A long time ago, Siddartha decided to leave all his belongings and ‘find the way’, after seeing the following four sights: an old man, a sick man, a dead man, and an ascetic. 

Dialing it back, Siddartha is the person who later became the first enlightened one, to ‘start’ buddhism. He was a prince who lived in a castle all his life, surrounded by luxury and pleasure. On his first journey outside at the age of 29, the prince saw the four sights and, shocked, ran out of his castle to find a way to end human suffering through meditation and contemplation. Can you imagine how shocking it’d be, to acknowledge the existence of human suffering after 29 years of ignorance?

 

Lucky for us, we are never in lack of the first three sights. Every day on the news, we see deaths and sickness as statistics. We all know that aging is inevitable and we are all walking towards a definitive end - death.
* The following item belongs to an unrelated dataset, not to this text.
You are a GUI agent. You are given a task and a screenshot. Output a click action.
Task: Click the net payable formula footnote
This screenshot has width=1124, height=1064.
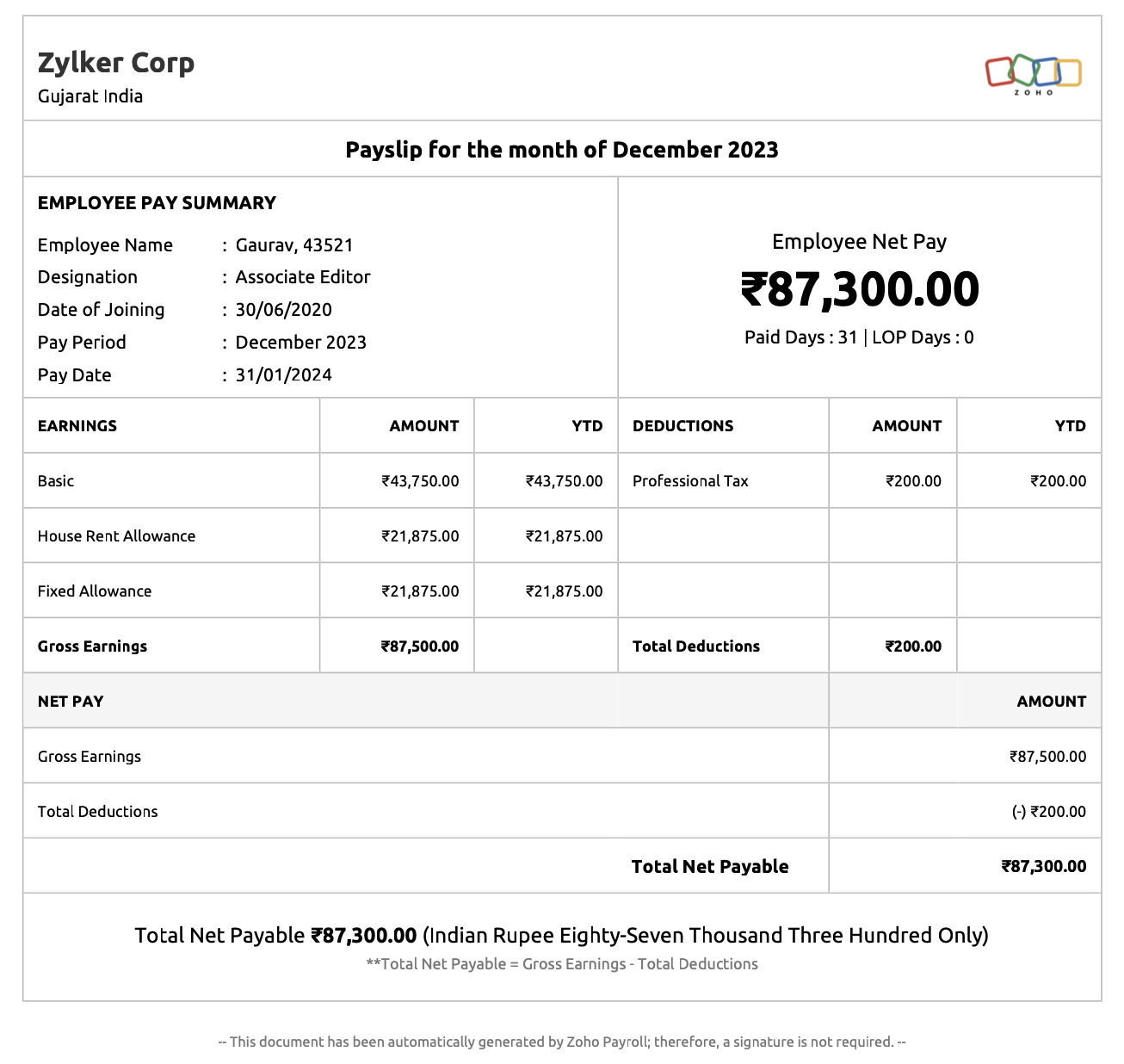point(562,964)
Or even in a more grandeur scale, the end of mankind.

 

This brings us to the story of our modern version of Siddartha, who might have acted a little differently. Let’s call him Sid. Sid, after spending 29 years in his luxury apartment with his virtual reality games, Chipotle and endless sexual contents online, he might turn on the news one day and see terrorism, war, famine, and epidemics. He watched in fear and awe the bombing of innocent children for resources, plane crashing into buildings, starving children, police brutality, and tsunamis engulfing entire cities. In a dark lit room, Sid, his hands shaky, turns off his Samsung 55-inch 4k flatscreen. Then, in great shock, slowly gets up to his feet, and, under his breath, with great determination, would say…

Yolo. 

 

The combination of an individualistic society and a rather atheist culture led us to believe that our innate fear of death can be cured with ‘having fun’. I would call it more of a defence mechanism, where, to alleviate our fear of death and ‘end’, our ancestors created heaven in the afterlife, and we created ‘heaven on earth’, with smartphones, drugs, and advertisements that promise happiness.  Since you only live once, one is compelled to go on more trips, disregard the long-term effect of anything on anything (one’s body, environment, whatever dude), and do whatever one desires. Because, what other choice do we have, the world is going to end anyway right? 

 

I guess there is a fundamental difference, that Siddartha thought that death is not the end of being, while some people think, it is. 

 

I find it perfectly valid, despite the distastefully sarcastic tone, that one will have no motivation to seek longer-term happiness by sacrificing immediate pleasure, if the future is certainly doom. Frankly, all the religious values don’t matter if you don’t believe in its reward or punishment. For example, you don’t have to turn the other cheek if you don’t think an omnipotent, omniscient being exists. In fact, you can do whatever you want. It is frowned upon maybe, but how much does propriety matter nowadays?

 

 In the past this rather anarchic sentiment was suppressed by various means like religion, family-centered-values (‘for my offsprings!’), and ‘good-ol-values’ like honor, or righteousness.

However, we are at crossroads. At least in the western world, moral relativity is becoming more dominant, and it is increasingly harder (and offensive) to consider a community with any unified value. We can no longer answer the question ‘why we need to be good to other people’ with divine certainty, with a divine reference (the Bible). So we need to figure this out. That is all I am saying. I have no solid conclusion for this article, since, well, who am I to judge?